Biyografi Namık Kemal
Namık Kemal (d. 21 Aralık 1840, Tekirdağ, ö. 2 Aralık 1888, Sakız Adası) Türk milliyetçiliğinin öncülerinden, Genç Osmanlı hareketi mensubu, ünlü Türk yazar, gazeteci, devlet adamı, șairdir.

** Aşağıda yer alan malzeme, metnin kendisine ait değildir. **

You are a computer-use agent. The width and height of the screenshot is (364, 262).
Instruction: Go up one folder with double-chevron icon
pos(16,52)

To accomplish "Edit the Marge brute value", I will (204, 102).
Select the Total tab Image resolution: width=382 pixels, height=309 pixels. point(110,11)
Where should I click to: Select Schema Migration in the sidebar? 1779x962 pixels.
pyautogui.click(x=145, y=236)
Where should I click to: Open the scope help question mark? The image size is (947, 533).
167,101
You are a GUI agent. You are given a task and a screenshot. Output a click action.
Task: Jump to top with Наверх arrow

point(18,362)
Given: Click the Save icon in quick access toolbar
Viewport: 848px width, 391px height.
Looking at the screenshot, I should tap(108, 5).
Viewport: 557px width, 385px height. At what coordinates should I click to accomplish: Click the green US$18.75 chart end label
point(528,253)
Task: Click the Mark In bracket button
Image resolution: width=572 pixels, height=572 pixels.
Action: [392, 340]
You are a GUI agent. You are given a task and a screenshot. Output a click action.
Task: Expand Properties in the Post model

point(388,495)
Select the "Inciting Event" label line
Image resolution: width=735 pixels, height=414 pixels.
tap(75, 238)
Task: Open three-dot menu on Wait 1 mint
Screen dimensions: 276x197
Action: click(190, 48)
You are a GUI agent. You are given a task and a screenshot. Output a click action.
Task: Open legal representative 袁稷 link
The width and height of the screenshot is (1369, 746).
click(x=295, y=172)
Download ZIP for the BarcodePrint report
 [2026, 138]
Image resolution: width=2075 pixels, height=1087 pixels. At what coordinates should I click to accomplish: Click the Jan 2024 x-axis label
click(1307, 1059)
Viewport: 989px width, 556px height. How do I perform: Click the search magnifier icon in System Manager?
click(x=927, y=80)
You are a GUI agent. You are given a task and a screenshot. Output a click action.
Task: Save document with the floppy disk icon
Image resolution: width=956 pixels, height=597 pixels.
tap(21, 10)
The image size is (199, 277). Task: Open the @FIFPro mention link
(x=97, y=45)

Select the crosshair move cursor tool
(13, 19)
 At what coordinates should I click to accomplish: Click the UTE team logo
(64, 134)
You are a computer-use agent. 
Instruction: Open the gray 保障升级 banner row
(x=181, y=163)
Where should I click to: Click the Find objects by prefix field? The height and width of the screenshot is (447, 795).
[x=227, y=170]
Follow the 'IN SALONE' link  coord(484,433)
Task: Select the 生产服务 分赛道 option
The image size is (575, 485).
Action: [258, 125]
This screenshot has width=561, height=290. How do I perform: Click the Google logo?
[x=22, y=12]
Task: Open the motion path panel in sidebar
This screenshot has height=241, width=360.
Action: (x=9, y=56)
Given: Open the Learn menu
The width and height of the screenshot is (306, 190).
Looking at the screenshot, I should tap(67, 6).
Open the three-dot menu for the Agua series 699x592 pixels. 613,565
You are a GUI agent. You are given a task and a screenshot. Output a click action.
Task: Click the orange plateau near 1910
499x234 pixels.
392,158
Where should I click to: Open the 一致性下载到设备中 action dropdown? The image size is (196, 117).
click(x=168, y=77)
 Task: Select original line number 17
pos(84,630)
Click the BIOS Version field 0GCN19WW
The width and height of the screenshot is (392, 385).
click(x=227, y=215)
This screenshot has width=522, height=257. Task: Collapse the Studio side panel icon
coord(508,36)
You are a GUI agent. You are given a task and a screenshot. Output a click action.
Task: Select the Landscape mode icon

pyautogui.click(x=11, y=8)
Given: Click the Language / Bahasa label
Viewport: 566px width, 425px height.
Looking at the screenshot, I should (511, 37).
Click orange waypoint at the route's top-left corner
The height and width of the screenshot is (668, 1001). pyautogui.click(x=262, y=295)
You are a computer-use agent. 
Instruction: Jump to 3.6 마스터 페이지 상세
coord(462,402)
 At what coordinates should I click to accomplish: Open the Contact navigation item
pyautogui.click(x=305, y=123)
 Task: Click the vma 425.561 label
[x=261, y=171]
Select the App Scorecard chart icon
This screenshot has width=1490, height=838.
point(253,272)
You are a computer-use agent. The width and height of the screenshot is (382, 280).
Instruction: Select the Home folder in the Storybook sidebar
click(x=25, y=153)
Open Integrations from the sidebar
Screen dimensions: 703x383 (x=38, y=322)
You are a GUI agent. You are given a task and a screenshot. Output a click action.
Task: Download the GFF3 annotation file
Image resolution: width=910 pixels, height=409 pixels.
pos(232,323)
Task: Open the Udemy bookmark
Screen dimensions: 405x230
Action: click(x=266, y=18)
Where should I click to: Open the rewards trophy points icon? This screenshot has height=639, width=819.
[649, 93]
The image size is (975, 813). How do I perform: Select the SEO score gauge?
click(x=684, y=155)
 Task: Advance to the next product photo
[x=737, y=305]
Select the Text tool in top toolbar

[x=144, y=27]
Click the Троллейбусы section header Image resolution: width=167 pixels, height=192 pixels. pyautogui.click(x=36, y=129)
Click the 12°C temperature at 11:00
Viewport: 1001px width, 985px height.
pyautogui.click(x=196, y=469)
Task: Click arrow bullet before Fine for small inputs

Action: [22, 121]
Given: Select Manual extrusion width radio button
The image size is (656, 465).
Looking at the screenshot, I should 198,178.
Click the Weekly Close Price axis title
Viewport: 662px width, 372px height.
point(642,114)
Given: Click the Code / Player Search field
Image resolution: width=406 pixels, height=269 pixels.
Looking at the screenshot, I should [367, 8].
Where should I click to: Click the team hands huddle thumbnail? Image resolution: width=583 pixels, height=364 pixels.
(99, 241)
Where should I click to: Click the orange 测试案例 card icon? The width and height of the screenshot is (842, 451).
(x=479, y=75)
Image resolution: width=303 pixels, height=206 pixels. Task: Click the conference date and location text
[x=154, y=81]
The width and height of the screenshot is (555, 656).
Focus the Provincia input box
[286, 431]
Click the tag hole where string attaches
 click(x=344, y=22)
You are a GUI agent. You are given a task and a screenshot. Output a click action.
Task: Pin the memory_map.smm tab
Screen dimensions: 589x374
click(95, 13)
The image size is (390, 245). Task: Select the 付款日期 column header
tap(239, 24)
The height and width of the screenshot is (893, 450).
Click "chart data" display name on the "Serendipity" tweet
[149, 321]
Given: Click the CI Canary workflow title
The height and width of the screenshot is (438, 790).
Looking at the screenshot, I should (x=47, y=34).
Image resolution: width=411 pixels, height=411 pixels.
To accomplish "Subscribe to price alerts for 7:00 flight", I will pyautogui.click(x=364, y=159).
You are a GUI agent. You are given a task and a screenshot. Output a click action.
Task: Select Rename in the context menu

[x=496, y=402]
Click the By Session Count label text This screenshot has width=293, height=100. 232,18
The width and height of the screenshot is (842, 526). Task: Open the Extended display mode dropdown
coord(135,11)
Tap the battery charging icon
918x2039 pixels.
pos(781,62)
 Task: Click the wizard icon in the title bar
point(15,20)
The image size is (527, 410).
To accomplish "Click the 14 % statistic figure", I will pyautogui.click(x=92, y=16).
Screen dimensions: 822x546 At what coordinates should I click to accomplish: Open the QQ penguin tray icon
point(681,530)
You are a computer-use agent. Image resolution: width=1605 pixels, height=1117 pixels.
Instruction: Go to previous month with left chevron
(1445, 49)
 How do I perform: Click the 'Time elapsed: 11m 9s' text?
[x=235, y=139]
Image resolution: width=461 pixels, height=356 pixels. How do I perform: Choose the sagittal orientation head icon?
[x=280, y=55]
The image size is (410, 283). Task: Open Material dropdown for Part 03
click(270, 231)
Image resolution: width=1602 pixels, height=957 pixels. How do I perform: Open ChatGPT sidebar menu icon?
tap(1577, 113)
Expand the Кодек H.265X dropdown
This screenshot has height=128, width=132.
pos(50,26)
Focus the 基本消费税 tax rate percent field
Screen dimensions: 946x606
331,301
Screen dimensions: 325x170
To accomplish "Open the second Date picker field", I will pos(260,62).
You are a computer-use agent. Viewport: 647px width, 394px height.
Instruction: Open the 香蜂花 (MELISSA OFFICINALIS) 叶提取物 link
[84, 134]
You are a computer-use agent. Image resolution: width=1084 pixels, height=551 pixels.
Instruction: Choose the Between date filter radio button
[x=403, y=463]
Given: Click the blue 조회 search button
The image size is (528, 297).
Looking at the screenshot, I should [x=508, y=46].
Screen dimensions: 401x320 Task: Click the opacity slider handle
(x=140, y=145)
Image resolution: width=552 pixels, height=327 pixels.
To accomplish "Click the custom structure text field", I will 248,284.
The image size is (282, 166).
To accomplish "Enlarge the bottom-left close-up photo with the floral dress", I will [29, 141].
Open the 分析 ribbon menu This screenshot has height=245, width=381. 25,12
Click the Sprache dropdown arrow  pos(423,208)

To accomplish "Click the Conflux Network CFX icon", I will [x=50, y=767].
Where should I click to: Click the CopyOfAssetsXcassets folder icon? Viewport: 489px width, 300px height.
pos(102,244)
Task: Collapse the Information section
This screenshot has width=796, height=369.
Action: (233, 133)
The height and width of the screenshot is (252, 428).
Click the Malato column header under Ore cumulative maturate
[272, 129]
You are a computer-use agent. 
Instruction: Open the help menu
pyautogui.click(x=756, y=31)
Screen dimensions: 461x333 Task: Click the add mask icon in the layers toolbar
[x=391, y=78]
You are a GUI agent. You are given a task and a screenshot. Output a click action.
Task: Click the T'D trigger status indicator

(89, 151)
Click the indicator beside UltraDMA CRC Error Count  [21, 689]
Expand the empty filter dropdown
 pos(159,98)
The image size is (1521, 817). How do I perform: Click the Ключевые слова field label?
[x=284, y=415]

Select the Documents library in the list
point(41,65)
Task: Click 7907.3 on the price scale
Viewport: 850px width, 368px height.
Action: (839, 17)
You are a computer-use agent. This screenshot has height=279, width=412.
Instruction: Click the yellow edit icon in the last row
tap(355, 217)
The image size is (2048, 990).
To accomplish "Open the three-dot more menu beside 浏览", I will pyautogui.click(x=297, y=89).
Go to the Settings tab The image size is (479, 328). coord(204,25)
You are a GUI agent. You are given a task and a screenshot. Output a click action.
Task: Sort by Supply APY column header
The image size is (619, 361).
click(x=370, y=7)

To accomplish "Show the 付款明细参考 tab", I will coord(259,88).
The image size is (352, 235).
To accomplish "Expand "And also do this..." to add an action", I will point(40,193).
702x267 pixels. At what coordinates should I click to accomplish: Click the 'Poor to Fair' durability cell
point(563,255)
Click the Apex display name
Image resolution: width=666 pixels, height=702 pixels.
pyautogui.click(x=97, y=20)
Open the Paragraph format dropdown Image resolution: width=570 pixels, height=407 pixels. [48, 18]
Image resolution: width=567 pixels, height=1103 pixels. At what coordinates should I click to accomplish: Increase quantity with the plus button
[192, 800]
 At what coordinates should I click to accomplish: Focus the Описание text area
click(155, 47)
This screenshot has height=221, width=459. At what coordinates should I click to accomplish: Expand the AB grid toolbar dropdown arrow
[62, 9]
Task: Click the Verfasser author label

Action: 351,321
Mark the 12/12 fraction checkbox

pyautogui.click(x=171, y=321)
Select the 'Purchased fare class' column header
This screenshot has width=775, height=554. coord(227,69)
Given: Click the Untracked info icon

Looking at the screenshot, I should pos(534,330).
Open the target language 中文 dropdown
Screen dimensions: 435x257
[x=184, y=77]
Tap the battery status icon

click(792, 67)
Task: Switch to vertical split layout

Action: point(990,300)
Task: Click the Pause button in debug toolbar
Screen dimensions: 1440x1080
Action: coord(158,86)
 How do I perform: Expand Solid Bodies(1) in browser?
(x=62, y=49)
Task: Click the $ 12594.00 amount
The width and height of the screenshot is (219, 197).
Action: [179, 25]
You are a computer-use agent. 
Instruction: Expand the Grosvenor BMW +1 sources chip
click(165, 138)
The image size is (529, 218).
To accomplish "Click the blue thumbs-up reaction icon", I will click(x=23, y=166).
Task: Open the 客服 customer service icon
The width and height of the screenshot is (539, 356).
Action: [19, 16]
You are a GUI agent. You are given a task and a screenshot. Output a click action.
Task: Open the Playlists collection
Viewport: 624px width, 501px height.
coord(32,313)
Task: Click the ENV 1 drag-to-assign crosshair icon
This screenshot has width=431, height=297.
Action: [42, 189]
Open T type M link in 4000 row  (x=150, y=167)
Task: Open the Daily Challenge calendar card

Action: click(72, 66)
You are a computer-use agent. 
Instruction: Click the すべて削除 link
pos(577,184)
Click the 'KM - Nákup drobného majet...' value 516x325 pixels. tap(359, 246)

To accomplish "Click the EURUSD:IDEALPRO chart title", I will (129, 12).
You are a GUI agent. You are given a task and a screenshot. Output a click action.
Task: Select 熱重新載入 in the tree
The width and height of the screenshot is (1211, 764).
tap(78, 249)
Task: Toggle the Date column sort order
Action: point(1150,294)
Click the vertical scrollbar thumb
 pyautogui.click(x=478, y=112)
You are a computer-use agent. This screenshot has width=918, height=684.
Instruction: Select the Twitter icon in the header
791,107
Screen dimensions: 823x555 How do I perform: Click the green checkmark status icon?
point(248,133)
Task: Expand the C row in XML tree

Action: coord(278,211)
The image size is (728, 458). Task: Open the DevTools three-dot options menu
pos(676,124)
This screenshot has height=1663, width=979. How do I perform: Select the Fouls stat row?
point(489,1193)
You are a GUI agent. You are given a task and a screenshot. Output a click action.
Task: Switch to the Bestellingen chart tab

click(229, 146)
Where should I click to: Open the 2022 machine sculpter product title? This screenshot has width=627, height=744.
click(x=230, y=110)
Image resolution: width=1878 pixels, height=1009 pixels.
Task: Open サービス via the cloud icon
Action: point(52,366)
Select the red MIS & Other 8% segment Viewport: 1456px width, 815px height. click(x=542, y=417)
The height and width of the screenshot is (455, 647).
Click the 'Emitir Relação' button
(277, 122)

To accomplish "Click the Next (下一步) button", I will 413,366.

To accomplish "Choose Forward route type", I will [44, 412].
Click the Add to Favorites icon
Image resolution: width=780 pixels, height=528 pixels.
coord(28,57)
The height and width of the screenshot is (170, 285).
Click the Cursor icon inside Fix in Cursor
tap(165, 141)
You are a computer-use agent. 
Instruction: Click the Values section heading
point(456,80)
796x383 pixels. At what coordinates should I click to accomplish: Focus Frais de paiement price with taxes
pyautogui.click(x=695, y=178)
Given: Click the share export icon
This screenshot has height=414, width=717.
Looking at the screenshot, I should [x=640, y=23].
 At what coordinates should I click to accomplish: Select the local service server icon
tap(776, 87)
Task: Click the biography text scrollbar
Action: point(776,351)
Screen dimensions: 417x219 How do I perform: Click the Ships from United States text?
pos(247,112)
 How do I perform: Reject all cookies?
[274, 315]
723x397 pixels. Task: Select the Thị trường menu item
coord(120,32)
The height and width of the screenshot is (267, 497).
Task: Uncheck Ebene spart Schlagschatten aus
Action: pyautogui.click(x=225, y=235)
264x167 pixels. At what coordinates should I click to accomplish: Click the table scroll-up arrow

Yurtseverlik, hürriyet, millet kavramlarına bağlı bir Tanzimat Devri aydınıdır. Bu kavramları Türk fikir hayatına ve edebiyatına sokan kiși kabul edilir[1]. Heyecanlı, kavgacı kișiliği, akıcı, parlak üslubu nedeniyle devrinin diğer yazarlarından daha fazla tanındı.“Vatan Șairi” ve “Hürriyet Șairi” olarak anılan Namık Kemal, șiirin yanı sıra tenkit, biyografi, tiyatro, roman, târih ve makale türlerinde eserler verdi. Özellikle "İntibah" isimli romanı ve "Vatan Yahut Silistre" isimli tiyatro oyunu ünlüdür. Türkiye Cumhuriyeti’nin kurucusu Mustafa Kemal Atatürk’ü eserleri ve fikirleriyle etkiledi. Muhalif bir gazeteci ve edebiyatçı olarak Osmanlı hükümetleri ile mücadele ederken devlet adamı olarak Gelibolu, Midilli, Rodos ve Sakız’da Osmanlı Devleti’ne bașarılı hizmetler vermiștir.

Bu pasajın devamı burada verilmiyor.